[TASK PROMPT]
Your answer must be the lines from the one containing "At what coordinates" through the last line below, copied exactly, with no pictures.

- Opening Delimiter -

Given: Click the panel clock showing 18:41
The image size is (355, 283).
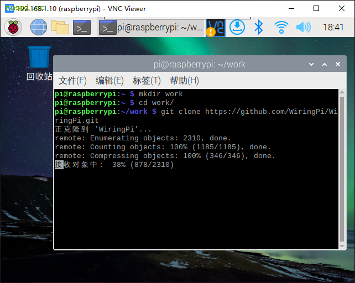Looking at the screenshot, I should (x=333, y=27).
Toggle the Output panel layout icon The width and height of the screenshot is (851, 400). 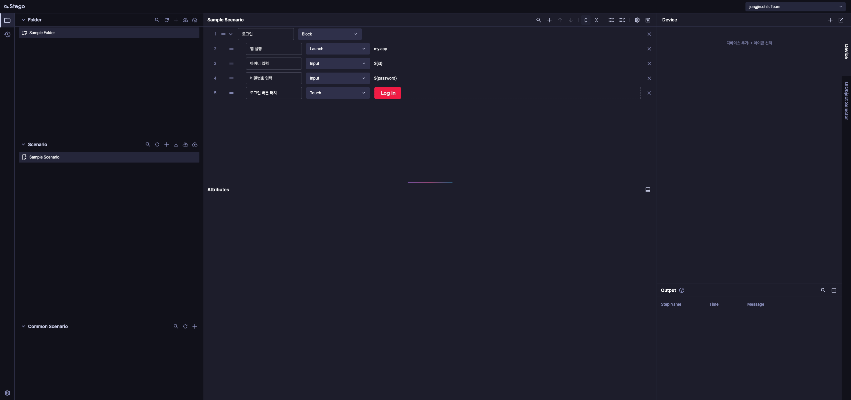[834, 290]
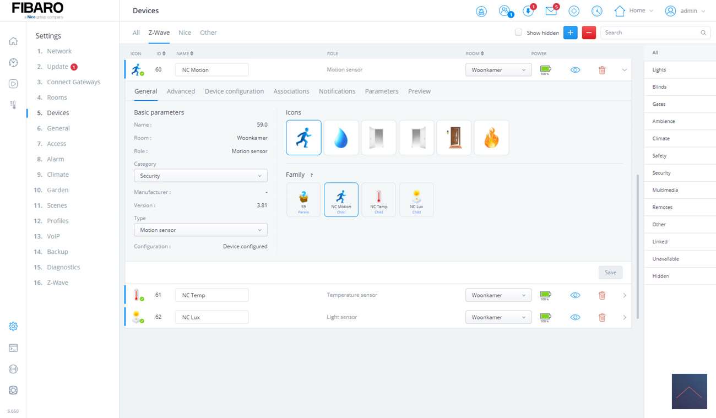This screenshot has width=716, height=418.
Task: Switch to the Nice devices tab
Action: click(185, 33)
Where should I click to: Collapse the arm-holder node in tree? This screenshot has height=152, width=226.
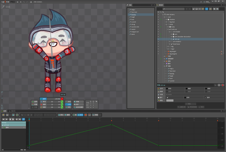coord(170,32)
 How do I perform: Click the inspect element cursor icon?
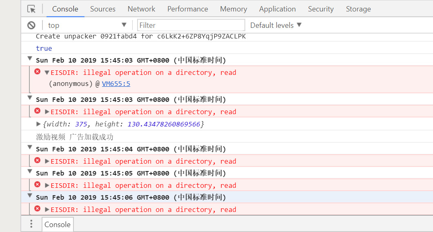[31, 9]
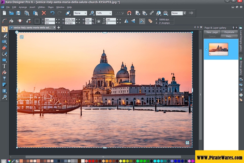
Task: Open the Arrange menu
Action: click(23, 7)
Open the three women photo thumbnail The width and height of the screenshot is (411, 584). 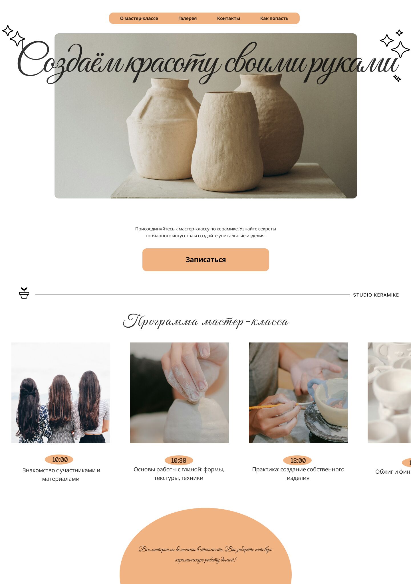[x=61, y=393]
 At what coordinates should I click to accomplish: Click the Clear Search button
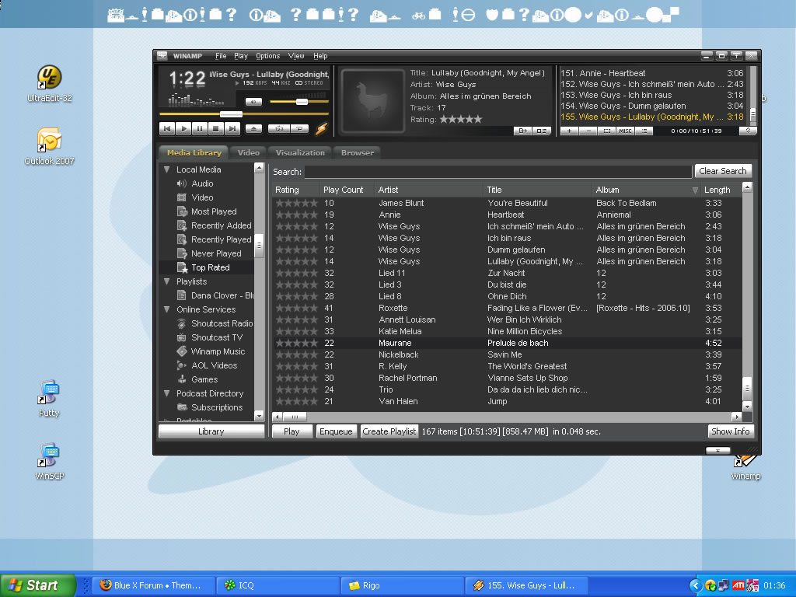tap(722, 171)
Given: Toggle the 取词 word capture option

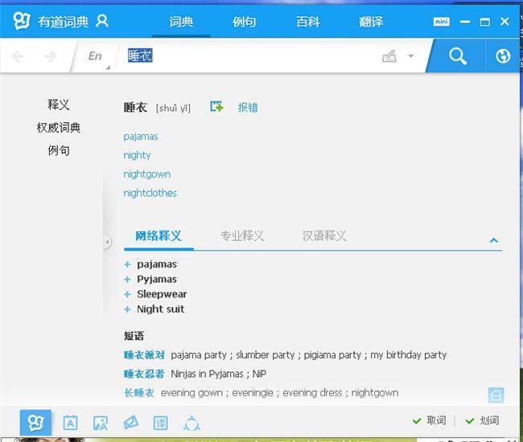Looking at the screenshot, I should click(x=429, y=420).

- Closing Delimiter -

[ANSWER TO THIS PROBLEM]
 At what coordinates should I click to accomplish: Click the Clear Search button
tap(722, 171)
Given: Toggle the 取词 word capture option

Looking at the screenshot, I should click(x=429, y=420).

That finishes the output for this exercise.